Let \[I=\int_{1}^{\infty}xe^{-x^2}dx\]
\[\Rightarrow I=\lim_{t\rightarrow \infty}\int_{1}^{t} xe^{-x^2}dx\;\;\;\;\;\;\;\ldots (1)\]
Let \[I_1=\int xe^{-x^2}dx\]
Substitute $y=-x^2\;\;\Rightarrow\;\;dy=-2xdx\;\Rightarrow \displaystyle\frac{-1}{2}dy=xdx$
\[\Rightarrow I_1=\frac{-1}{2}\int e^ydy=\frac{-1}{2}e^y\]
\[\Rightarrow I_1=\frac{-1}{2}e^{-x^2}=\frac{-1}{2e^{x^2}}\;\;\;\;\;\;\;\ldots (2)\]
Using (2) in (1)
\[\Rightarrow I=\lim_{t\rightarrow \infty}\left[\frac{-1}{2e^{x^2}}\right]_{1}^{t}\]

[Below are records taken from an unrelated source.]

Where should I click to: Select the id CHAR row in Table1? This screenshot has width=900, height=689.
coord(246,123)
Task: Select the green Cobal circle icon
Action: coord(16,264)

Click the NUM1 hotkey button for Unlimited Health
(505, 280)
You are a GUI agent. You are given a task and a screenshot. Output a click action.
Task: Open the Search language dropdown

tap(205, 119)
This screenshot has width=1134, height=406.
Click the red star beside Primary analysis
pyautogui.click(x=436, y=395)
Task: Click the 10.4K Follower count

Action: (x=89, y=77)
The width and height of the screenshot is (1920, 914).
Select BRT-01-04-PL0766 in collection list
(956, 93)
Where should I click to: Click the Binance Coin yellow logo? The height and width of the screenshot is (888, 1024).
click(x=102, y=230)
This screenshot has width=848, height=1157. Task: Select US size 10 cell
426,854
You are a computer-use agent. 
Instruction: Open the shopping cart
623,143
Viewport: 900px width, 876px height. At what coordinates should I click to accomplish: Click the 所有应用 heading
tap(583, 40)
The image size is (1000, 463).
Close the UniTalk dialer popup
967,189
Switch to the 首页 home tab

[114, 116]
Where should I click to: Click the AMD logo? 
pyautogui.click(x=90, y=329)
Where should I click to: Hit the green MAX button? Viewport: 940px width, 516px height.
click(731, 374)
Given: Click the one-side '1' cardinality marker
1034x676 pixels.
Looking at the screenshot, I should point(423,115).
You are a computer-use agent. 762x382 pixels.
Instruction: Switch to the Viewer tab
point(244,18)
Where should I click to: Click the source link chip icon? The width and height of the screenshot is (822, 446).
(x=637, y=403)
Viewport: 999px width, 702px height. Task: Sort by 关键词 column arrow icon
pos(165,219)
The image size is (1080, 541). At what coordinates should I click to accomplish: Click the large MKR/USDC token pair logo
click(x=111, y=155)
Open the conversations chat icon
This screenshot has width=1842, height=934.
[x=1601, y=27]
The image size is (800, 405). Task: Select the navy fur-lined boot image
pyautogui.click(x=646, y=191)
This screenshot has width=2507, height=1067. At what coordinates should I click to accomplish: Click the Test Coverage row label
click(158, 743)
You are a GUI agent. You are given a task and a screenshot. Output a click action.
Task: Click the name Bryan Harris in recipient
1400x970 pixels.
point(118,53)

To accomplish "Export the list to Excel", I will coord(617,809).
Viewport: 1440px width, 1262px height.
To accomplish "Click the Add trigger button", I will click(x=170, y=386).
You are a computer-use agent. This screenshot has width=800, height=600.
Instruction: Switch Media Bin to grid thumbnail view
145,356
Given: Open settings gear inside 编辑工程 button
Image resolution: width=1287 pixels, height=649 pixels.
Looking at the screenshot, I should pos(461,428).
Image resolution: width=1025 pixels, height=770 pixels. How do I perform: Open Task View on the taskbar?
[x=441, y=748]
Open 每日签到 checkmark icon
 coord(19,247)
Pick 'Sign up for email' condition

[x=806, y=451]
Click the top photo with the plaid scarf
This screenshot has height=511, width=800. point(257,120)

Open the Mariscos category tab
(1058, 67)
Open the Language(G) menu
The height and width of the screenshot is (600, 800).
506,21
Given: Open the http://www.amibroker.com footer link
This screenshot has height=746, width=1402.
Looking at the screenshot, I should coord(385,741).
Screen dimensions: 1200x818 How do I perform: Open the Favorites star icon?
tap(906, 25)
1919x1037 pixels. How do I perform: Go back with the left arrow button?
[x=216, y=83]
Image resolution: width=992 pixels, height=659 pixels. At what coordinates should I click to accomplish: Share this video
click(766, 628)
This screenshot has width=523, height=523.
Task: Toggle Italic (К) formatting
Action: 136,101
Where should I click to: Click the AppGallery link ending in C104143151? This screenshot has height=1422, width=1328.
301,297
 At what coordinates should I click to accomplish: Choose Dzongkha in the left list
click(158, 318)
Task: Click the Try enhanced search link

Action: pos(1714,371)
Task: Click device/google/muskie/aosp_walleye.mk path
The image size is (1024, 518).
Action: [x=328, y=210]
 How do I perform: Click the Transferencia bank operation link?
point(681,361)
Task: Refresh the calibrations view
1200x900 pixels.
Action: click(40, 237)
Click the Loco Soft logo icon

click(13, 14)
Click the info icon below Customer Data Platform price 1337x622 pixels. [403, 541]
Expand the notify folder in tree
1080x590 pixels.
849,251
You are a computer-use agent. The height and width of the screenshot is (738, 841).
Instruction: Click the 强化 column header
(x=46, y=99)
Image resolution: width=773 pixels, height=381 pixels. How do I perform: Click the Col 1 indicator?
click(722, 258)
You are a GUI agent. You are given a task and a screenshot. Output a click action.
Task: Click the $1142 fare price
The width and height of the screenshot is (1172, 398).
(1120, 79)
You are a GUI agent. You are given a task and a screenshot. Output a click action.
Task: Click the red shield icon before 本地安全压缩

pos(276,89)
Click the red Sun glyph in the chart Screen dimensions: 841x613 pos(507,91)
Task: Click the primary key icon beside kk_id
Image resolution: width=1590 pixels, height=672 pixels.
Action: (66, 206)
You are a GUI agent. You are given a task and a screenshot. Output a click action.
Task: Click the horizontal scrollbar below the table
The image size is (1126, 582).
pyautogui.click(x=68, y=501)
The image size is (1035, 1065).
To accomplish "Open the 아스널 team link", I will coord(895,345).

\[\Rightarrow I=\lim_{t\rightarrow \infty}\left[\frac{-1}{2e^{t^2}}+\frac{1}{2e}\right]\]
\[\Rightarrow I=0+\frac{1}{2e}=\frac{1}{2e}\]
Which is finite so $I$ is convergent.
By Integral test, $\displaystyle\sum_{n=1}^{\infty}ne^{-n^2}$ is convergent.